§ **The problem**
Among the lines of the data, copy those that hold "agent".

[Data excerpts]
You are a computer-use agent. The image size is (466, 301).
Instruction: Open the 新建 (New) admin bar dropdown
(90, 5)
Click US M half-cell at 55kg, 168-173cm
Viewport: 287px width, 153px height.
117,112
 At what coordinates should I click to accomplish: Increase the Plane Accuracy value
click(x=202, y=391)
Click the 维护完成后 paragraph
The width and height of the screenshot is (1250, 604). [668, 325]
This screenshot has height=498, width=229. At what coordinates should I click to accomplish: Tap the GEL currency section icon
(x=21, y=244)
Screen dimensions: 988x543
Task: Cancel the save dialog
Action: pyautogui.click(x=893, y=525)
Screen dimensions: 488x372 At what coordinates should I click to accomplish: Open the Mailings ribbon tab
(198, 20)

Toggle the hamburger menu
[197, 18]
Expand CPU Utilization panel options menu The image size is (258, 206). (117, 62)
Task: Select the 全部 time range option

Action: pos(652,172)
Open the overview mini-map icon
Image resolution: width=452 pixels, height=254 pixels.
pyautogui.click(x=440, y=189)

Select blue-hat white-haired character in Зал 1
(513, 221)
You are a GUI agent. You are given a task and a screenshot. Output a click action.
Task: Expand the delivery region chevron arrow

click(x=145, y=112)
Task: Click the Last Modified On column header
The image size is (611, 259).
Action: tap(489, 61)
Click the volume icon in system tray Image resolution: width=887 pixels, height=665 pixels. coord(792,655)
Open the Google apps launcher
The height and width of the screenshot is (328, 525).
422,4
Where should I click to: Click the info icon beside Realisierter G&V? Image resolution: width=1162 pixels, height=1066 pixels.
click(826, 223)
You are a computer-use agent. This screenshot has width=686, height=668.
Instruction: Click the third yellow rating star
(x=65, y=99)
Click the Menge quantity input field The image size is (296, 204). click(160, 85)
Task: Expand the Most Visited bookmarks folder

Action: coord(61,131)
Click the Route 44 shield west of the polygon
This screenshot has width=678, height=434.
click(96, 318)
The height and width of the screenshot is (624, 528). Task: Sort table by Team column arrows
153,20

§ **Response box**
You are a computer-use agent. The image size is (466, 301).
You are a GUI agent. You are given a task and a screenshot. Output a click action.
You are a computer-use agent. This screenshot has width=686, height=668.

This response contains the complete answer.